Hashem sees us directly.

We see ourselves through cloudy mirrors.

Our brains are wonderful; we can rationalize almost any behavior we want! We can even convince ourselves that we don’t … really … have to face … Him.

What DO we think of ourselves?

Looking at the extreme, do evil people think of themselves as evil?

Why would they? Even the most vile among us find ways to justify their actions. Timothy McVeigh, Osama Bin Laden, Adolf Hitler? They convinced themselves that they were doing the right thing! These are extreme examples, but they show that we cannot rely on ourselves to determine our merits.

Rather, we turn to God.

How do we know what He thinks of us?

We can’t … not for sure. All we can know is that He loves us and reaches to us with His infinite mercy.

OUR JOB is to do our best to follow His teachings. At the same time, we have to periodically ask ourselves hard questions about our own motives and behaviors.
WILL we always succeed?

Of course not. We’re human. Rabbi Abraham Twerski, in his book Happiness and the Human Condition, used the game of baseball to illustrate this aspect of the human condition by saying: “errors are part of the game!”

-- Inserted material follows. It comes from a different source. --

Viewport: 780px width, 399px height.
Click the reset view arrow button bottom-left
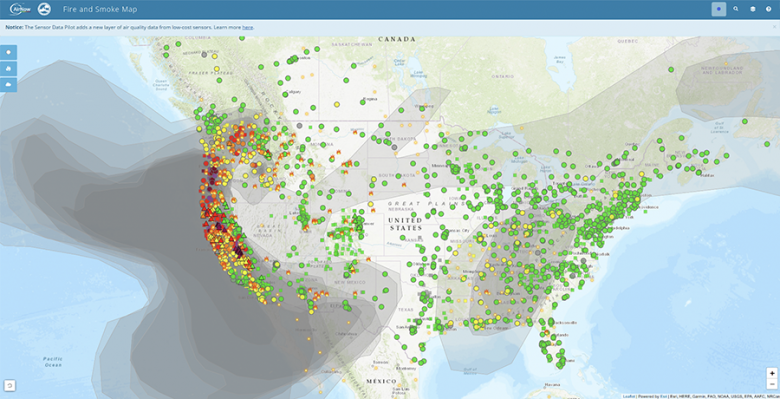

He quoted a former baseball commissioner, Francis Vincent, Jr., to make his point. Vincent said: “Baseball teaches us, or has taught most of us, to deal with failure…. We learn at a very early age that failure is the norm in baseball, and precisely because we have failed, we hold in high regard those who fail less often – those who hit safely in only one out of three chances and become star players. I also find it fascinating that baseball, alone in sport, considers errors to be part of the game, part of its rigorous growth.”

Think about this – a great baseball slugger hits the ball only a third of the time he’s at bat.

A pitcher might throw the ball a hundred or more times in a game. Do you think ever pitch is a strike?

Baseball players certainly try very hard not to make mistakes. They spend countless hours training to get it right.
But no one – not even the greatest baseball stars … gets it right all the time.

We WILL make mistakes.

We cannot let fear of mistakes prevent us from making decisions and living fully.
Therefore, we must cultivate humility … and understand that we’re not better than other people …

Once we acknowledge that yes … we do make mistakes … we can better empathize and reach out to others.

However, we’re now liable to fall into another trap. We can’t get so comfortable with error that we don’t try hard to improve!

That’s what today is about.

We know that we can’t help but make mistakes. But we also know that we must acknowledge them to ourselves and to our Creator.

We want so badly for Him to approve of us … to love us … to help us learn to love Him …

He is our Creator and is so awesome; as we recognize our human-ness – we realize that today … WE HAVE AN OPPORTUNITY TO DRAW CLOSER TO HIM THAN EVER.

Therefore, in great humility, we ask God: Who by fire? Who by water?
And we ask ourselves: who shall I say is calling?

Hashem is calling … He wants us to be close to Him … yes, He does judge us … as He should … because He wants us to grow in love toward Him.

How can we not tremble before Him … how can we pass up this opportunity … this day … to not partake of the mundane world but rather to proclaim, as did the ancient Psalmist (96):
“Declare his glory among the nations, his wonders among all the peoples... Honor and majesty are before him; strength and beauty are in his sanctuary… Ascribe to the Lord, O families of the people, ascribe to the Lord glory and strength…. O worship the Lord in the beauty of holiness; tremble before him, all the earth... Let the heavens rejoice, and let the earth be glad; let the sea roar, and all that is in it… Let the field be joyful, and everything in it; then shall all the trees of the wood sing for joy… Before the Lord; for he comes, for he comes to judge the earth; he shall judge the world with righteousness and the peoples with his faithfulness.”

Yes, He does come to judge … and not even with just equity but with righteousness, love, and compassion.

How can we not tremble before a Creator that treats us with love and compassion – One who guides us.

As the psalmist said: “O give thanks to the Lord; for he is good; for his loving kindness endures forever.”

May we take these words into our hearts and souls as we ask the Holy One to seal us for blessing in the Book of Life.